If there was any question about Cruz's ongoing association with the controversy, Boston Red Sox pitcher John Lackey reminded everyone last weekend, responding to a 5-for-5 outing from Cruz: "I've got nothing to say about him. There are some things I'd like to say, but I'm not going to. You guys forget pretty conveniently about stuff."

The next day, national headlines focused on Cruz's rebound from Biogenesis bad boy to All-Star selection.

It's not a subject he relishes discussing. Cruz's words become halting, his gaze distant as he answers questions about his 50-game suspension. The ubiquitous smile is nowhere to be found.

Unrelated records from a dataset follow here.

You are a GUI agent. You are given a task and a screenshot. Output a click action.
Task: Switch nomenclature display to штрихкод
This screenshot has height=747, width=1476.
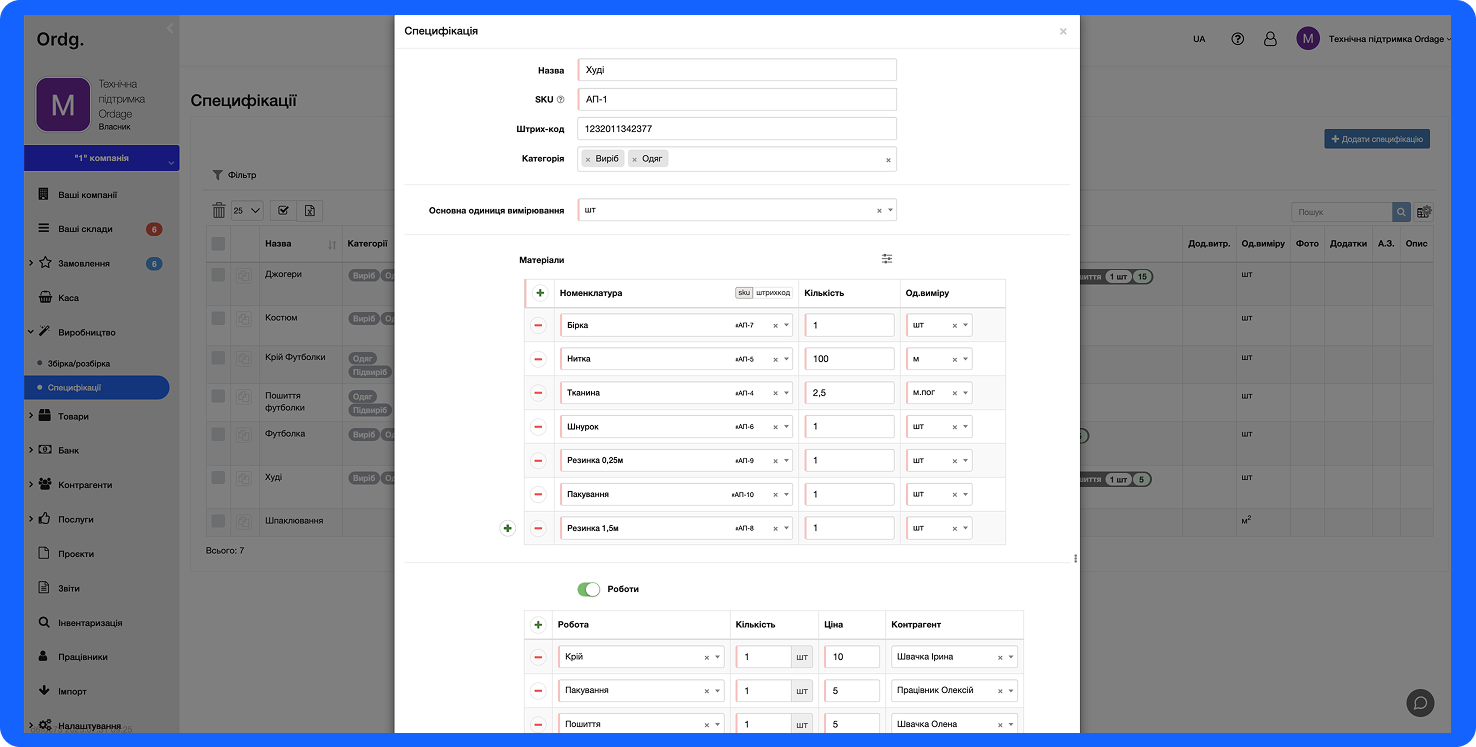pyautogui.click(x=773, y=293)
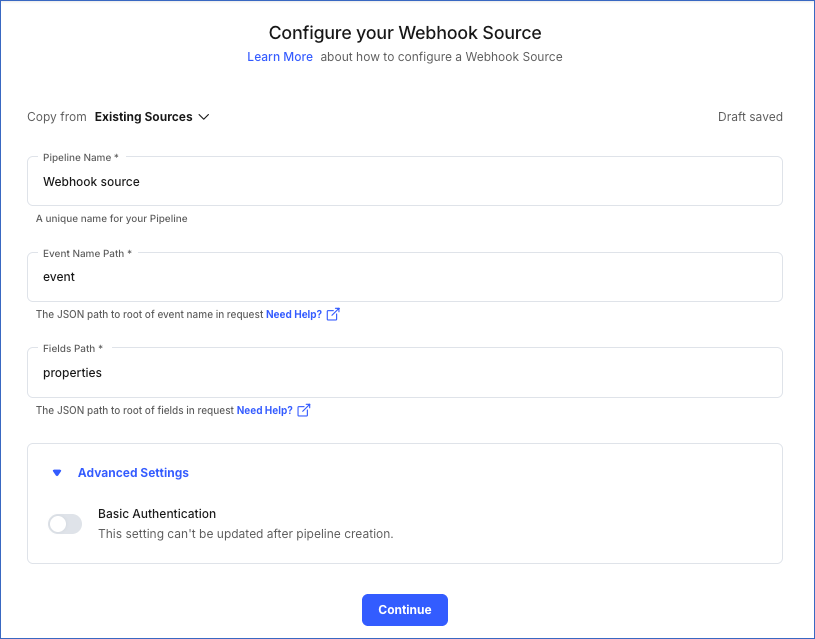The image size is (815, 639).
Task: Click the Draft saved status text
Action: point(750,117)
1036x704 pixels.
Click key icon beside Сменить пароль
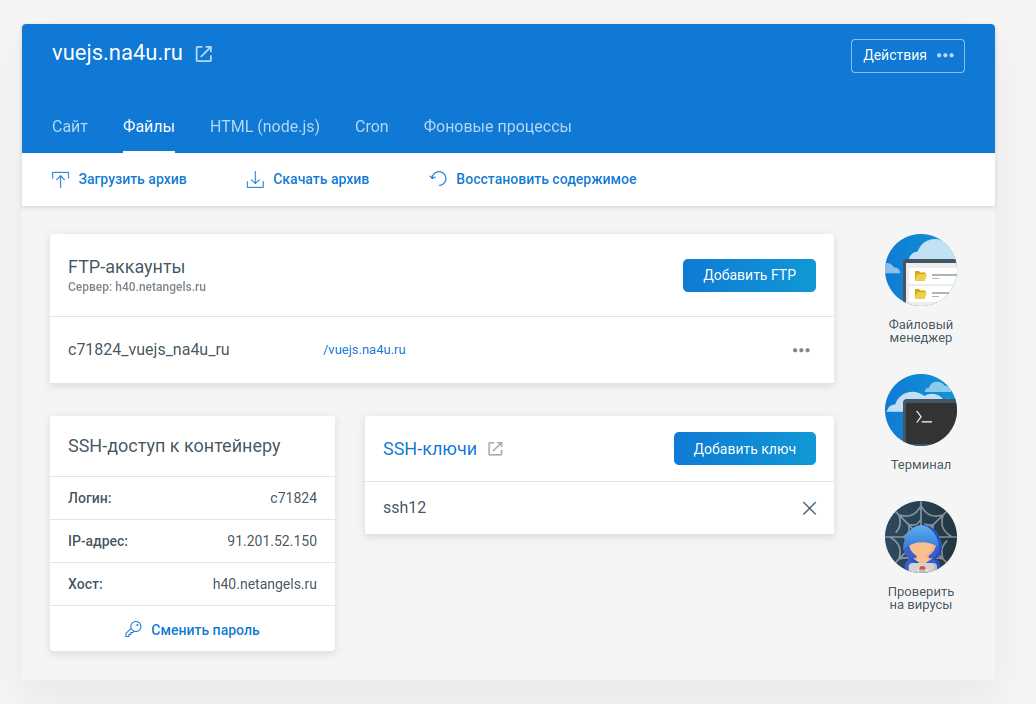(x=133, y=629)

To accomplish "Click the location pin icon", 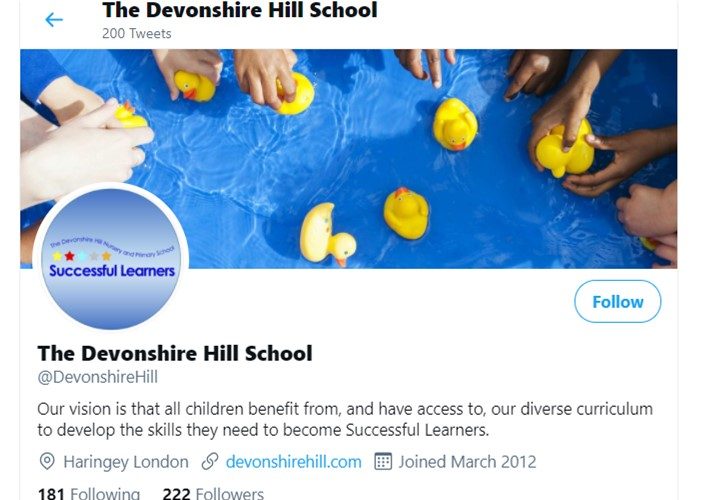I will click(47, 461).
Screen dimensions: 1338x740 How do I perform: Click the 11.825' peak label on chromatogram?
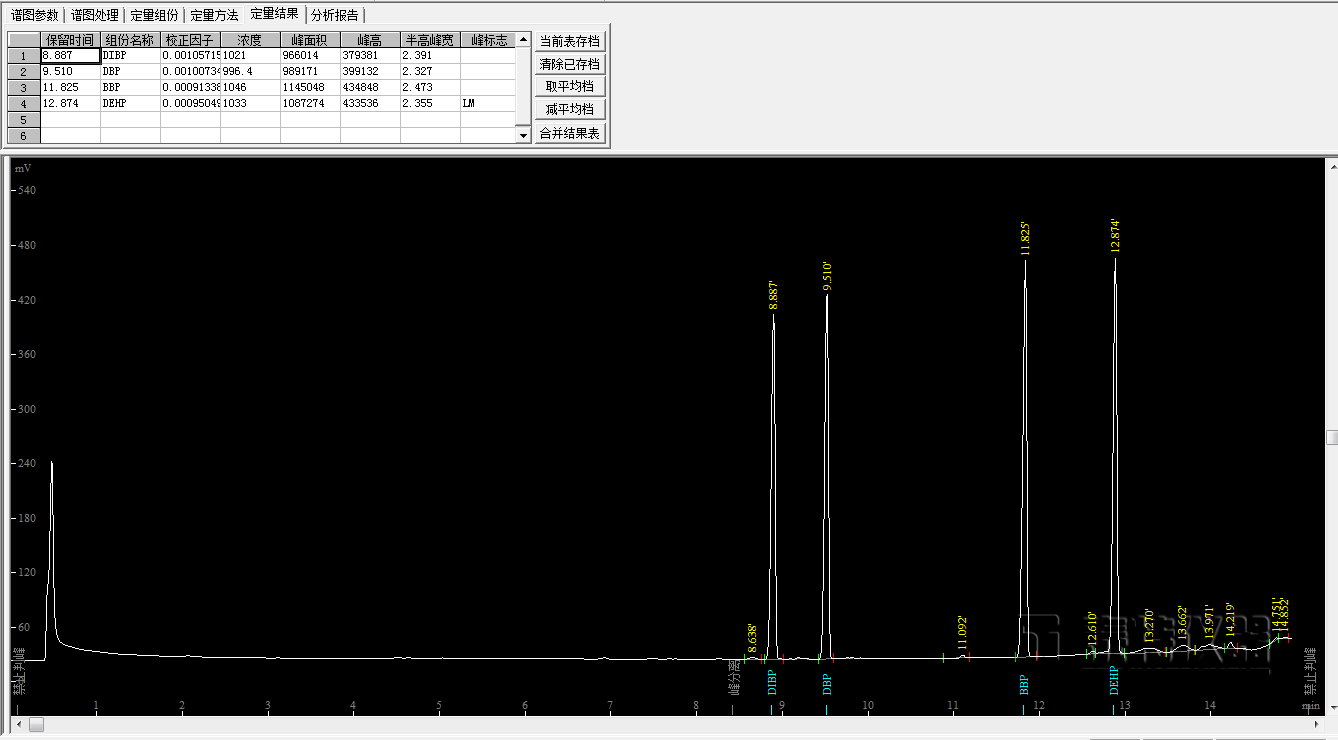pos(1025,239)
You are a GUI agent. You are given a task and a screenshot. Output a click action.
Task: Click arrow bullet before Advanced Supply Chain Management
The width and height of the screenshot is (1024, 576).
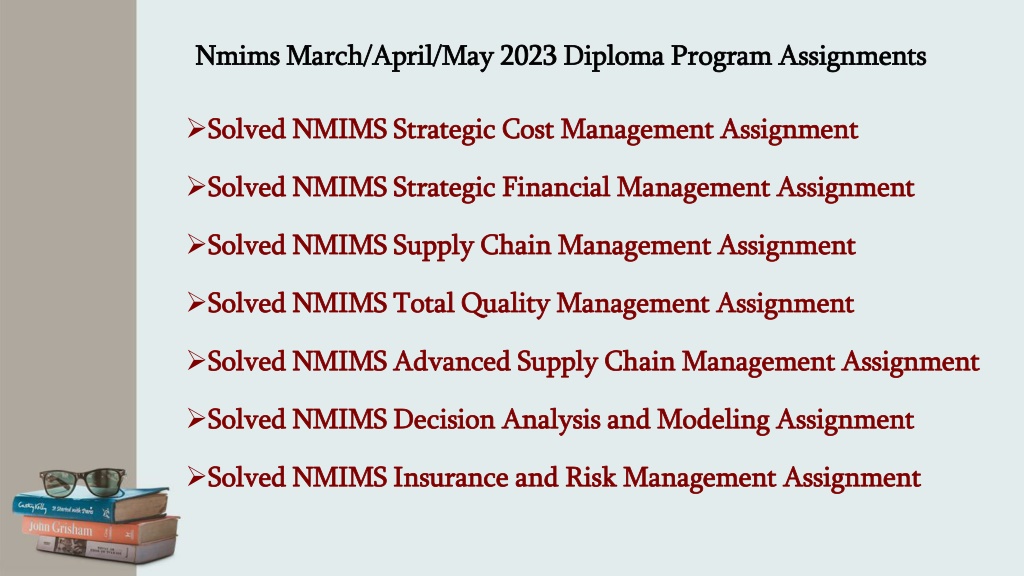[x=197, y=360]
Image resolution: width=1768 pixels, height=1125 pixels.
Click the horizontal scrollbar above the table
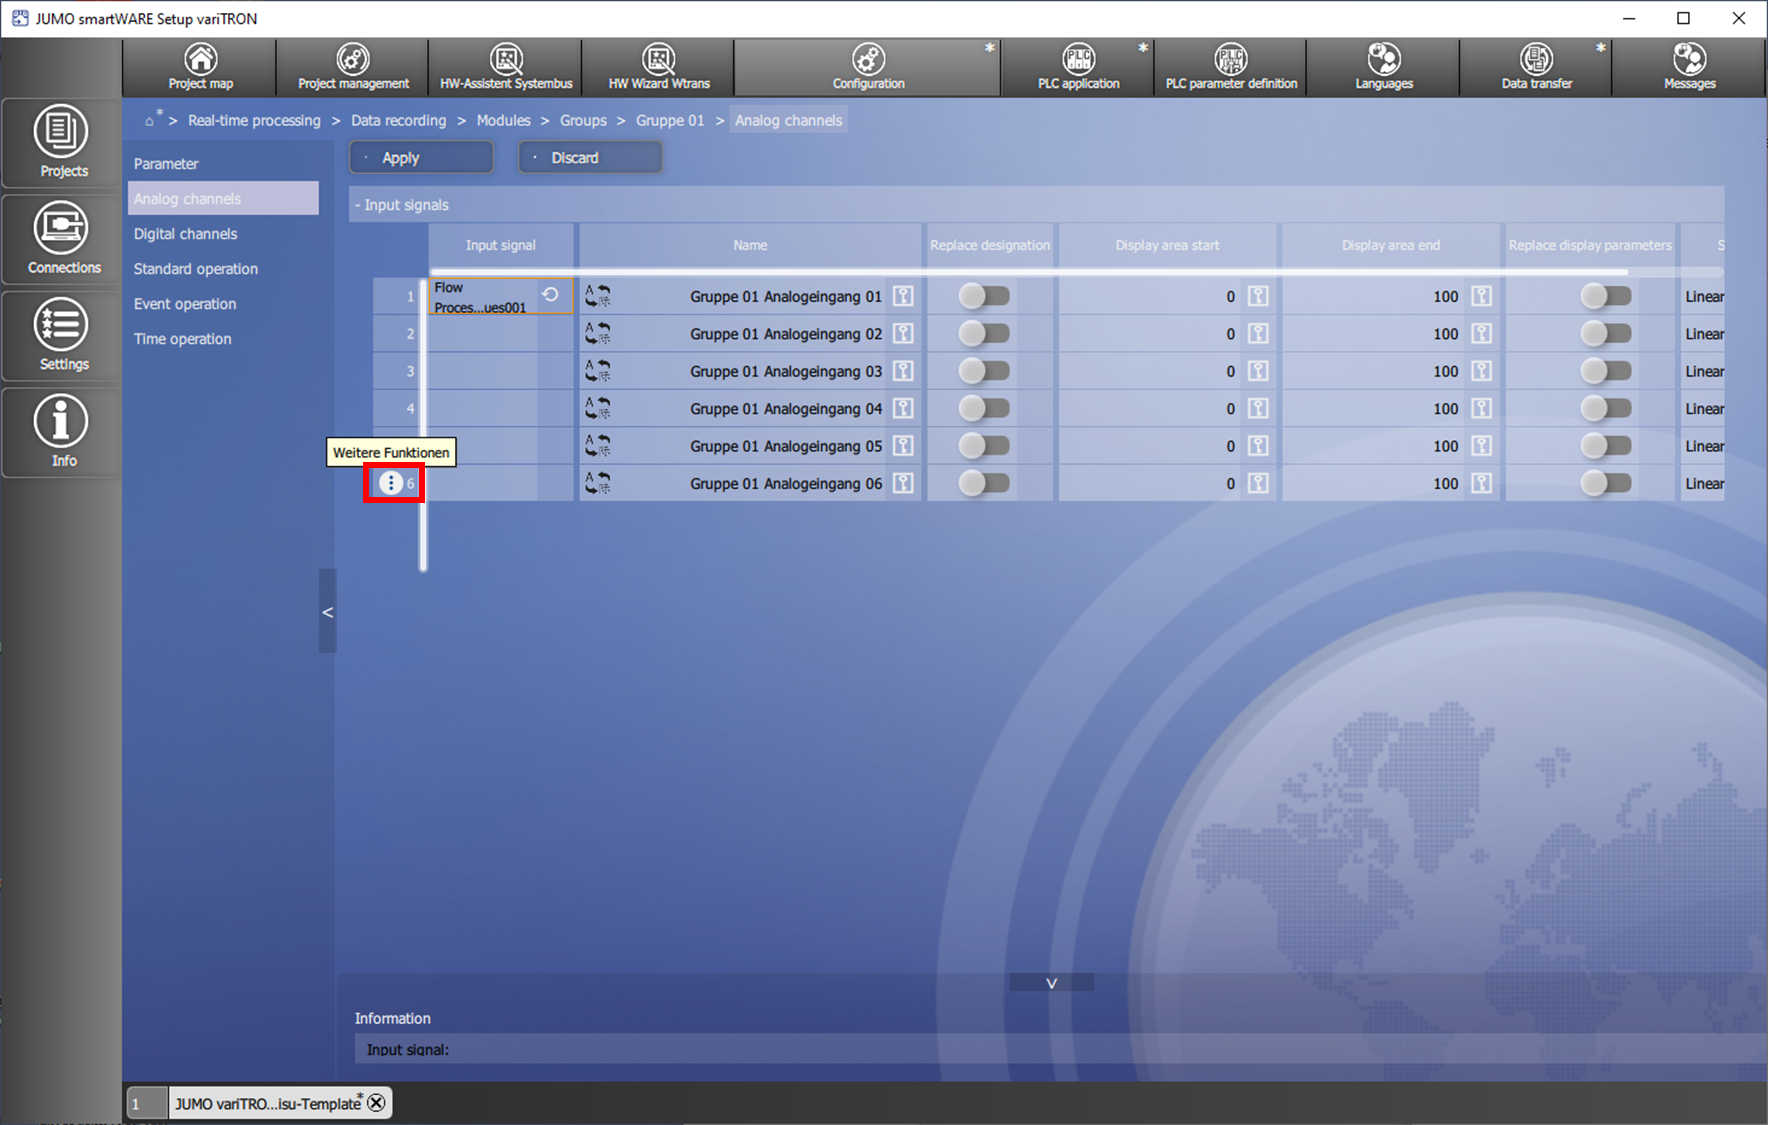pos(1028,271)
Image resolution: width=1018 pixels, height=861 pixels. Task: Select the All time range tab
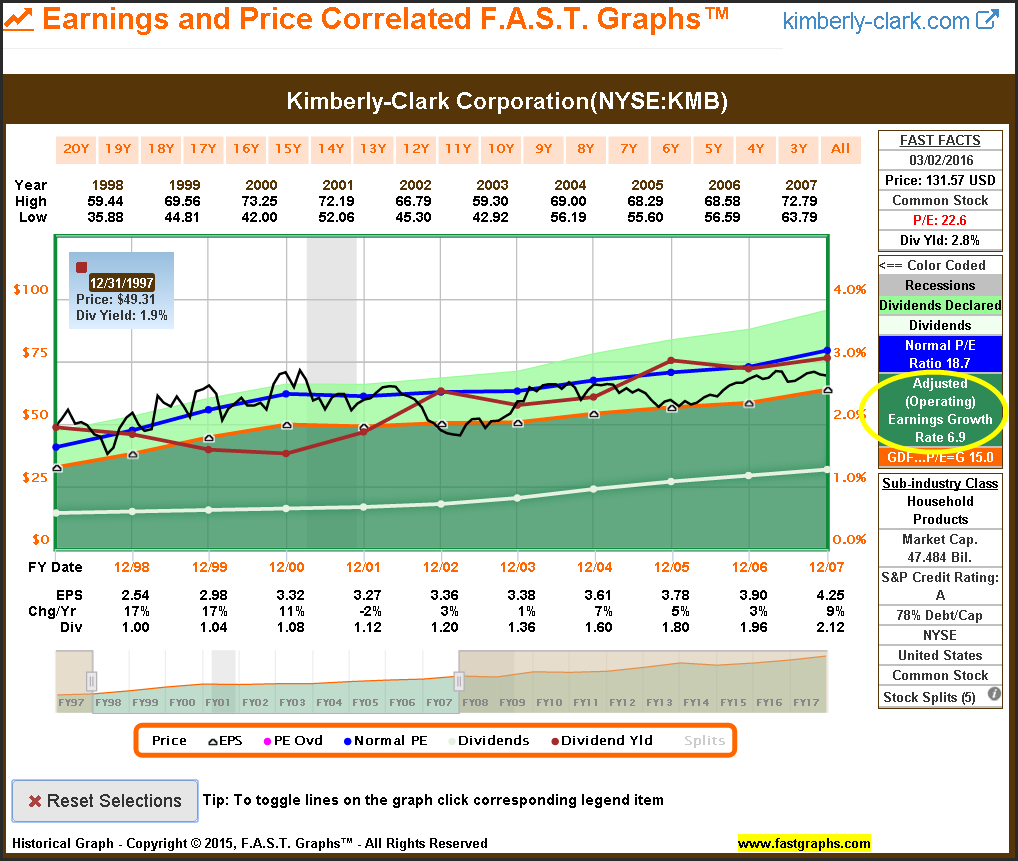coord(841,149)
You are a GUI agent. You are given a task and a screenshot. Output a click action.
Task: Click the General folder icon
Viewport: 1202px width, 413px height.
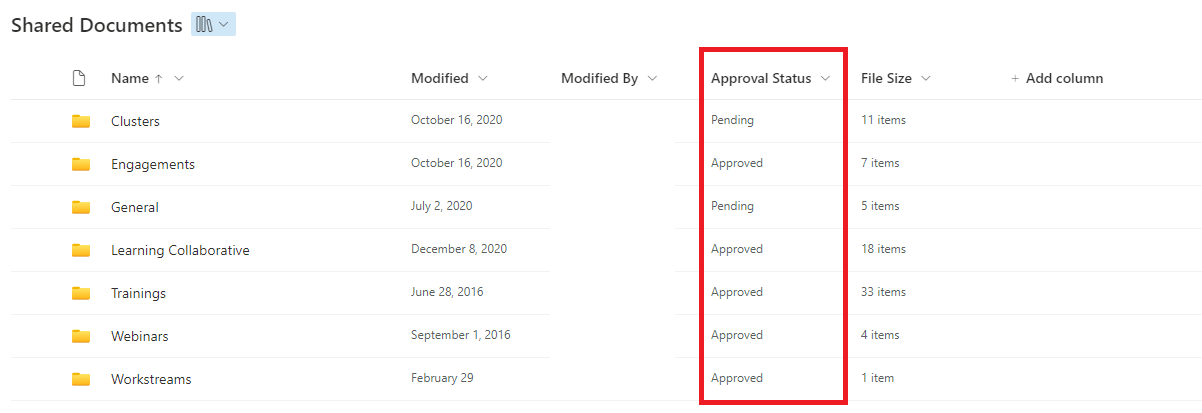point(81,207)
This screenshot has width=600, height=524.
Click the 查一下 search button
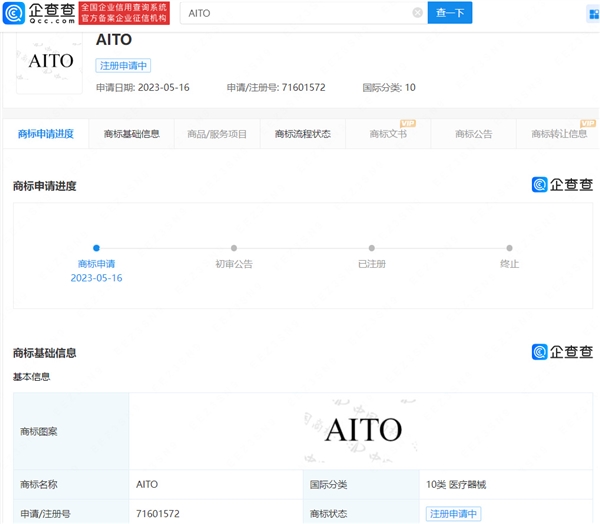[x=450, y=13]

"I know what I did and what I didn't do," he says. "So it's something I have to live with. The people who care and the people who really love me, they know. They know who I really am."

The episode pained his close-knit family. "Our hearts were broken," says his father, Nelson Cruz Sr., in Spanish. "We suffered a lot. We worried. We asked God why."

Cruz, 34, sticks by his explanation that he turned to Biogenesis to regain weight after a gastrointestinal infection drained him of 40 pounds heading into the 2012 season. Skeptics have noted that Biogenesis documents published by the Miami New Times reference dealings with the 6-foot-2, 230-pound Cruz in April and May 2012, several months after his stated timeline for the illness.

Regardless, he has repeatedly said he made a mistake. He accepts that he'll always face scrutiny and more frequent testing — an additonal six urine and three blood screens every year — mandated by the sport's drug policy.

Mando Gutierrez, a friend from Texas, recalls a community service event last year where a high school senior asked Cruz to explain his drug suspension.